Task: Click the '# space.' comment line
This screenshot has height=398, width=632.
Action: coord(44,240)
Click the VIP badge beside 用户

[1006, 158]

*Written problem*: Rewrite the items above, replacing "comment" with "note" and leaving everything else unchanged.

*Result for this exercise*:
Task: Click the '# space.' note line
This screenshot has height=398, width=632.
Action: coord(44,240)
Click the VIP badge beside 用户

[1006, 158]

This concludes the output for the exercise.